The COLA is based on the year-to-year change in the Consumer Price Index for Urban Wage Earners and Clerical Workers, or CPI-W, for the third quarter of the year. The CPI was announced Oct. 22 by the Bureau of Labor Statistics.
Beginning in January, the estimated average monthly Social Security benefits paid to all retired workers will increase from $1,306 to $1,328, the Social Security Administration said.

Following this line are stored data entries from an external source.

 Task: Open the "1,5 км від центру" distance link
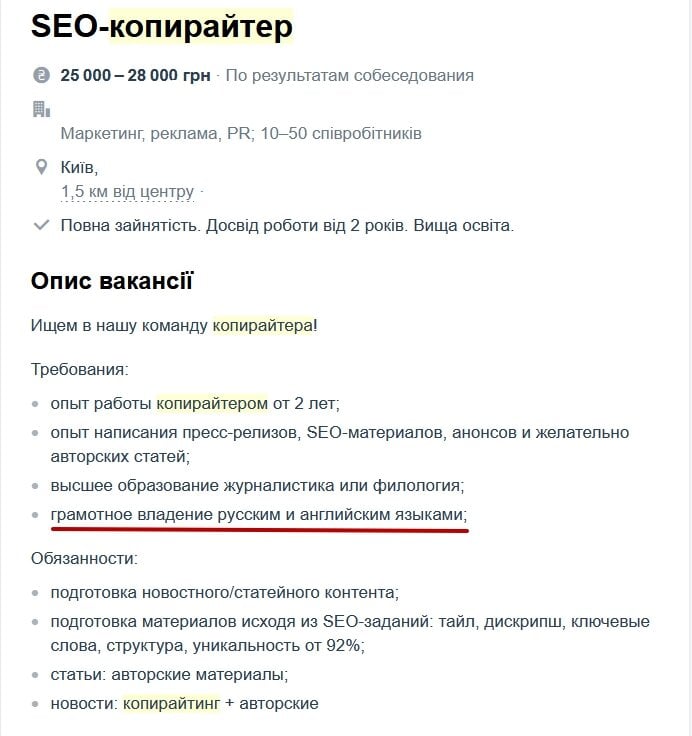point(127,191)
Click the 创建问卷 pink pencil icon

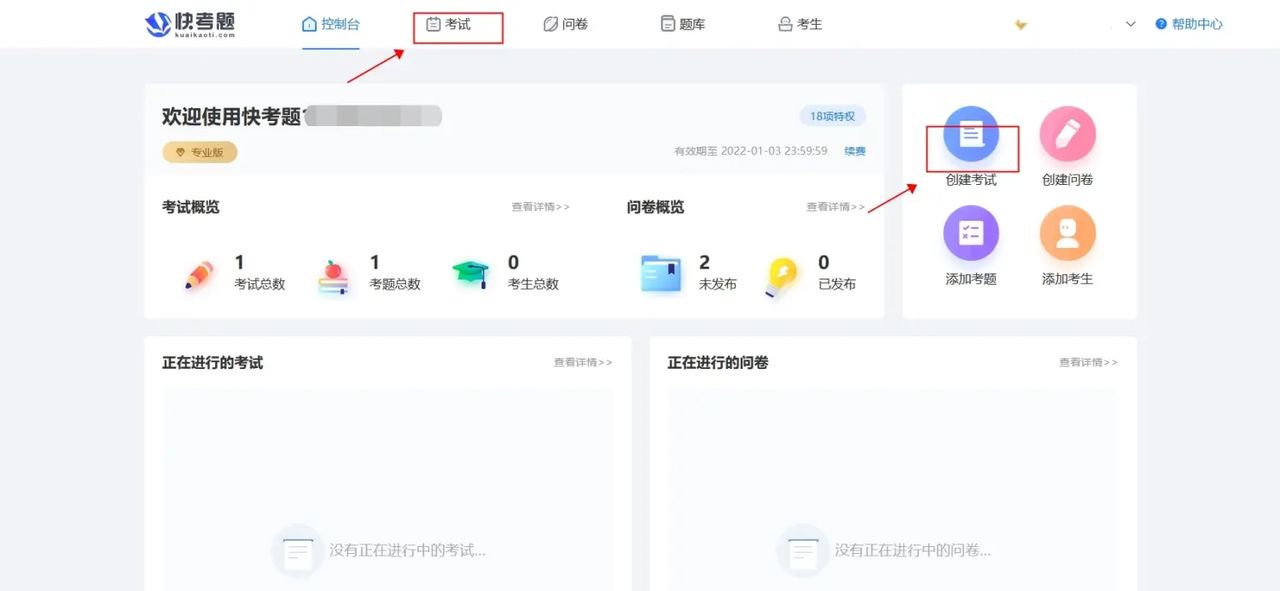(x=1066, y=135)
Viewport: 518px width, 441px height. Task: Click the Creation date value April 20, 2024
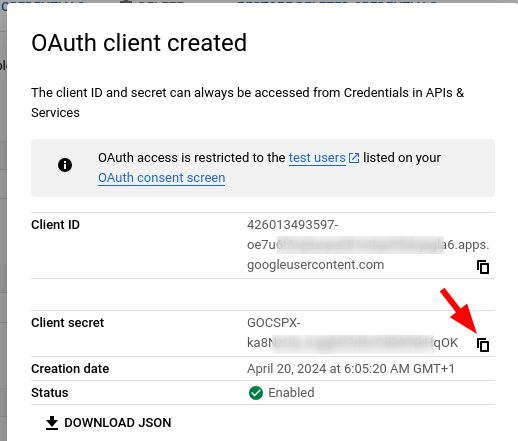pos(351,369)
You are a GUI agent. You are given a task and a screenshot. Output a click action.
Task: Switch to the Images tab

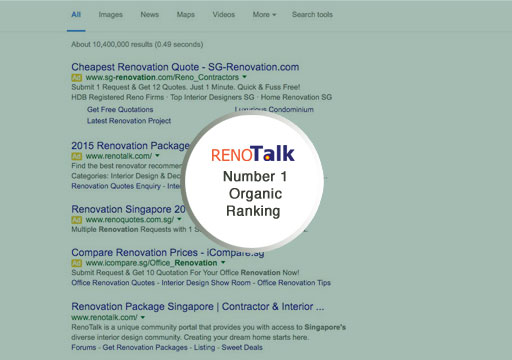pos(111,15)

For an aged couple who both receive benefits, average benefits will go from $2,140 to $2,176.
SSA said the COLA will begin for more than 58 million Social Security beneficiaries in January 2015, while more than 8 million SSI beneficiaries will receive the increases beginning on Dec. 31, 2014. The COLA also will apply to veterans’ disability compensation.
The maximum amount of earnings subject to the Social Security tax will increase to $118,500 from $117,000, SSA said, increasing taxes for about 10 million Americans.
“News of the cost-of-living adjustment (COLA) for the coming year always is eagerly awaited by the countless Americans who rely on the increase to keep up with the rising price of food, housing, transportation and medical care,” said Joseph Beaudoin, president of the National Active and Retired Federal Employees Association. “However, despite the partial relief this 1.7 percent COLA will provide, the announcement is a reminder that our method for calculating the increasing cost of goods and services is out of sync with the reality faced by millions of federal annuitants, Social Security recipients and military retirees, who spend more than twice as much on medical care than the population measured by the current CPI-W formula.”
“The average 3.8 percent increase in health care premiums for federal employees and retirees in 2015 shows that medical costs continue to outpace the COLA as it is calculated presently,” he said. “We need a cost-of-living formula that doesn’t force these Americans to take one step forward, then two steps back.”
Beaudoin advocates a move to the Experimental Consumer Price Index for Older Americans (CPI-E), which indicates a slightly higher inflation rate for older Americans, and which accounts for health care and other costs. Beaudoin warns Congress away from proposals to switch to the so-called Chained CPI, which would result in a decrease in benefits over the long term.